-------- RECORDS TO USE

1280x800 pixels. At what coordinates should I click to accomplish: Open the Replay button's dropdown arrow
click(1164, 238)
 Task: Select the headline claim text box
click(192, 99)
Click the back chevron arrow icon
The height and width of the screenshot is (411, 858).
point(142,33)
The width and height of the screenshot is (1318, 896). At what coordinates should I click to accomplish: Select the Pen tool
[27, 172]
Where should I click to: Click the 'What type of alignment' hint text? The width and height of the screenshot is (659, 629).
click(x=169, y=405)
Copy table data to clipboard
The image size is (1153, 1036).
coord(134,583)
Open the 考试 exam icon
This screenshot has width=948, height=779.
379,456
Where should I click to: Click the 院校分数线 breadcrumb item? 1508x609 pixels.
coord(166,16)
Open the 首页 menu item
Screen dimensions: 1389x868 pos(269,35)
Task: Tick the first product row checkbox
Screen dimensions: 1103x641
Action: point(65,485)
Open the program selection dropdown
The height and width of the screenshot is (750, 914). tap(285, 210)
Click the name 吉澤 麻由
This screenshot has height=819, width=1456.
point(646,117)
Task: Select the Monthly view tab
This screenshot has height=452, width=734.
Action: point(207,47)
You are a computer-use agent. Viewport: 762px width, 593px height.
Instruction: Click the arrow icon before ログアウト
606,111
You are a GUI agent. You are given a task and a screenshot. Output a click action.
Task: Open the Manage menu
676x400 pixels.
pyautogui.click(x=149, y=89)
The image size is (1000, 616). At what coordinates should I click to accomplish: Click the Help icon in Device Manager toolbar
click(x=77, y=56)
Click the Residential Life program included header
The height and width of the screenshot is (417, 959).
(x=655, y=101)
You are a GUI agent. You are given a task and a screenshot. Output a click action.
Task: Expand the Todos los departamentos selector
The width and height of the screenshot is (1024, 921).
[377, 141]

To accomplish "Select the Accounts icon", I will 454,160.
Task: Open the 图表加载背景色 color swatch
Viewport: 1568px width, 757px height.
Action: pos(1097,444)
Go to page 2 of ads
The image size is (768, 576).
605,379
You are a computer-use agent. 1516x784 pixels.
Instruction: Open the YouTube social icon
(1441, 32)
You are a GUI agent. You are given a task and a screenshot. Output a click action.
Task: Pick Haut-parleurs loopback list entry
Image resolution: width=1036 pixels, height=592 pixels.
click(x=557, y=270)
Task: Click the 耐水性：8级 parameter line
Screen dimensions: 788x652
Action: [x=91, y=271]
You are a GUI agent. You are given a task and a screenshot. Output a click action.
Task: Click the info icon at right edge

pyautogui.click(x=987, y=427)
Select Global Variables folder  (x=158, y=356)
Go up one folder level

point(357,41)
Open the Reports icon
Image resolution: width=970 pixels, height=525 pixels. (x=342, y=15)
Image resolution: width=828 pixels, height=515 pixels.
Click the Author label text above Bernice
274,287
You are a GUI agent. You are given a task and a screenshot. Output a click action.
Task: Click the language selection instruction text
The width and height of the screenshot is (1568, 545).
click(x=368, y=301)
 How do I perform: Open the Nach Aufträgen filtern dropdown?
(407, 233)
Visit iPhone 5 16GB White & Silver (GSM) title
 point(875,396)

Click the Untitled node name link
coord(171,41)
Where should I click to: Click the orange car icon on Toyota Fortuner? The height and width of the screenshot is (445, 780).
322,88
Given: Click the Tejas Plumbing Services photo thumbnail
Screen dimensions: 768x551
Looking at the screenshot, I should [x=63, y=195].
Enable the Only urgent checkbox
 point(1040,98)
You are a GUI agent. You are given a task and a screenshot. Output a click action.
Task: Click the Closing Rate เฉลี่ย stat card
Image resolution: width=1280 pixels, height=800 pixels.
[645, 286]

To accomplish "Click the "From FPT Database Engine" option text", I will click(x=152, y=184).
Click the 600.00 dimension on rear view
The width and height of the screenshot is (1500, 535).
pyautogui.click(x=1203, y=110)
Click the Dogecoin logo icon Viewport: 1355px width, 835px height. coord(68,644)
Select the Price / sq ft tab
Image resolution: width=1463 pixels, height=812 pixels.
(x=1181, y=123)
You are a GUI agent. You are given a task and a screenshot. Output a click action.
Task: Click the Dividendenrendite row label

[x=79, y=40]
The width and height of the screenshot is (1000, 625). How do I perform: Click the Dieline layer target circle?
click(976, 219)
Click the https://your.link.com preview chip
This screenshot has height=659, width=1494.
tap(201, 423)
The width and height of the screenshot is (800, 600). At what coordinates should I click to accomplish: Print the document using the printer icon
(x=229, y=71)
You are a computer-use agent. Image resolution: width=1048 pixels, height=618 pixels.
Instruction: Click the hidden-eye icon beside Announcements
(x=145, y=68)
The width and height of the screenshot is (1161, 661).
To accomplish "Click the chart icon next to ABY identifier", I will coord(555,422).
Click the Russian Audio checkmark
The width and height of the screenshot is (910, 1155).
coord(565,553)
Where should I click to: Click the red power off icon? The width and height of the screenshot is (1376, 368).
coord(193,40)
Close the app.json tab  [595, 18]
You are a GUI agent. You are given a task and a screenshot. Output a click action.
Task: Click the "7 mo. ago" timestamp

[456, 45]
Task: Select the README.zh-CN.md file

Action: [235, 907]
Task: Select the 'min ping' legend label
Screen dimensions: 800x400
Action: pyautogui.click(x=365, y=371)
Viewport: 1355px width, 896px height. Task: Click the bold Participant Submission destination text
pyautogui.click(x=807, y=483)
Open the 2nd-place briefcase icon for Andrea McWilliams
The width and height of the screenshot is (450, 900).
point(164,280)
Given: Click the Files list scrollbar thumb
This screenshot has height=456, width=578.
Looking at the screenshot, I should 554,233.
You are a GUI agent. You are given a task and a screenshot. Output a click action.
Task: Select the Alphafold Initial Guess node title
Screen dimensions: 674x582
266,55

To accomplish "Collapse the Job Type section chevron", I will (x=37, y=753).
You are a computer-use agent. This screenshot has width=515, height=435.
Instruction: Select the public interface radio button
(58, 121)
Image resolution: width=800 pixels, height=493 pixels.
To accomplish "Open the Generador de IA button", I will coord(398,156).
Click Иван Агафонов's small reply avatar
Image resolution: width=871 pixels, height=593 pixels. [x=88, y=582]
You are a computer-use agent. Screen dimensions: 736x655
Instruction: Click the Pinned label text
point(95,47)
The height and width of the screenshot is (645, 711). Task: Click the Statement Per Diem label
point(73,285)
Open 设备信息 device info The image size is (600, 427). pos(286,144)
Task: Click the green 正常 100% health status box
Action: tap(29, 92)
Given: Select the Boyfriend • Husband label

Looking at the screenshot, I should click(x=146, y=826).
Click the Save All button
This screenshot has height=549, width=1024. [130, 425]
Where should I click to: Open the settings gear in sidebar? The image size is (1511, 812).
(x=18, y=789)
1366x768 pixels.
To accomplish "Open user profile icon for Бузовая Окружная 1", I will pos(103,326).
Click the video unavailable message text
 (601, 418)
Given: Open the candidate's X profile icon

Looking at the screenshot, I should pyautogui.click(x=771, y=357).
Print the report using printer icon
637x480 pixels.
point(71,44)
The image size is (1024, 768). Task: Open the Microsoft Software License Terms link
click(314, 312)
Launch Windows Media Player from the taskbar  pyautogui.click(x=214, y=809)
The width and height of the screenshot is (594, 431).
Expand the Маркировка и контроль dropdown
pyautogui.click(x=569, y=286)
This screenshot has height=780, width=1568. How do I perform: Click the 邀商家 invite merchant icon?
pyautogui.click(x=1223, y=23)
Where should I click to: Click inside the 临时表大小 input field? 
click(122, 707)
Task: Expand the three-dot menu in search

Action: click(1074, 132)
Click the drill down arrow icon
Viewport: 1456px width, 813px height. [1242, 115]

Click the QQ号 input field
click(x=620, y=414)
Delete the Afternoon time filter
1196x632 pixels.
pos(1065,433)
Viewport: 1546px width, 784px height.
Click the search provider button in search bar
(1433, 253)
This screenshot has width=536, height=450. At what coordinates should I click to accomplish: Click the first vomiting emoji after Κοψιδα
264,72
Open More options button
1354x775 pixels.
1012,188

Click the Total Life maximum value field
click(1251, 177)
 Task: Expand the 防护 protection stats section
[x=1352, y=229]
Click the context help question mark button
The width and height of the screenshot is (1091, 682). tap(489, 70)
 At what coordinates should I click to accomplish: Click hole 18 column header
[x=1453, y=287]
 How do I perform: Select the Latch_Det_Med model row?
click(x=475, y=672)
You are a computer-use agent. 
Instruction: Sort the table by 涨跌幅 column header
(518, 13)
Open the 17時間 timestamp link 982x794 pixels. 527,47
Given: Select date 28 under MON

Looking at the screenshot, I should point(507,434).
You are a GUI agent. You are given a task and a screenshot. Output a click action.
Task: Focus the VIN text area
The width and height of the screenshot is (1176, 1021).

----------------

• [DIRECTIONS] Write out exactly the lines above between the line with "Where should I click to: Click the red" and the line with "You are a computer-use agent. This", inclusive, and nothing beyond them.

• [ANSWER FOR THE TASK]
Where should I click to: Click the red power off icon? The width and height of the screenshot is (1376, 368).
coord(193,40)
Close the app.json tab  [595, 18]
You are a GUI agent. You are given a task and a screenshot. Output a click action.
Task: Click the "7 mo. ago" timestamp

[456, 45]
Task: Select the README.zh-CN.md file

Action: [235, 907]
Task: Select the 'min ping' legend label
Screen dimensions: 800x400
Action: pyautogui.click(x=365, y=371)
Viewport: 1355px width, 896px height. Task: Click the bold Participant Submission destination text
pyautogui.click(x=807, y=483)
Open the 2nd-place briefcase icon for Andrea McWilliams
The width and height of the screenshot is (450, 900).
point(164,280)
Given: Click the Files list scrollbar thumb
This screenshot has height=456, width=578.
Looking at the screenshot, I should 554,233.
You are a GUI agent. You are given a task and a screenshot. Output a click action.
Task: Select the Alphafold Initial Guess node title
Screen dimensions: 674x582
266,55

To accomplish "Collapse the Job Type section chevron", I will (x=37, y=753).
You are a computer-use agent. This screenshot has width=515, height=435.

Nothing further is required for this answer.